Comoros–Qatar relations
- Qatar: Comoros

= Comoros–Qatar relations =

Comoros–Qatar relations are the bilateral relations between the Comoros and Qatar.

==Diplomatic representation==
Qatar established an embassy in Moroni, Comoros in 2014. The country's inaugural ambassador to Comoros, Mubarak bin Abdulrahman Al Nasser, presented his credentials to the president of Comoros in November 2014.

Comoros maintains an embassy in Doha, Qatar. It appointed its first ambassador to Qatar, Hadji Abdallah Abdoulhamid, in January 2014. His tenure ended in January 2016.

Qatar expelled Comoros' representatives in the country on 19 June 2017, after it severed ties with Doha, giving them 48 hours to leave the country.

==High level visits==
On 22 April 2010, Emir Hamad bin Khalifa Al-Thani became the first Arab head of state to pay an official visit to Comoros. While there, he extended an offer of 20 million euros to the Comoros government for it to pay the salaries of its civil servants.
President Ahmed Sambi confirmed that the money was deposited into the Comoros central bank in May 2010.

**MATERIAL PROVIDED**
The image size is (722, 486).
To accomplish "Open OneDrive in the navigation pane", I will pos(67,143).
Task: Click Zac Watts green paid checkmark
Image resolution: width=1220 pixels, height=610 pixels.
==
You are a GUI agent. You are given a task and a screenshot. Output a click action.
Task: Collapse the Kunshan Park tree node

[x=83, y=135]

**TASK INSTRUCTIONS**
Copy the passage on Comoros–Qatar relations from "Qatar expelled Comoros'" up to and including "its civil servants.", substituting "72 hours" for "48 hours".

**THE ANSWER**
Qatar expelled Comoros' representatives in the country on 19 June 2017, after it severed ties with Doha, giving them 72 hours to leave the country.

==High level visits==
On 22 April 2010, Emir Hamad bin Khalifa Al-Thani became the first Arab head of state to pay an official visit to Comoros. While there, he extended an offer of 20 million euros to the Comoros government for it to pay the salaries of its civil servants.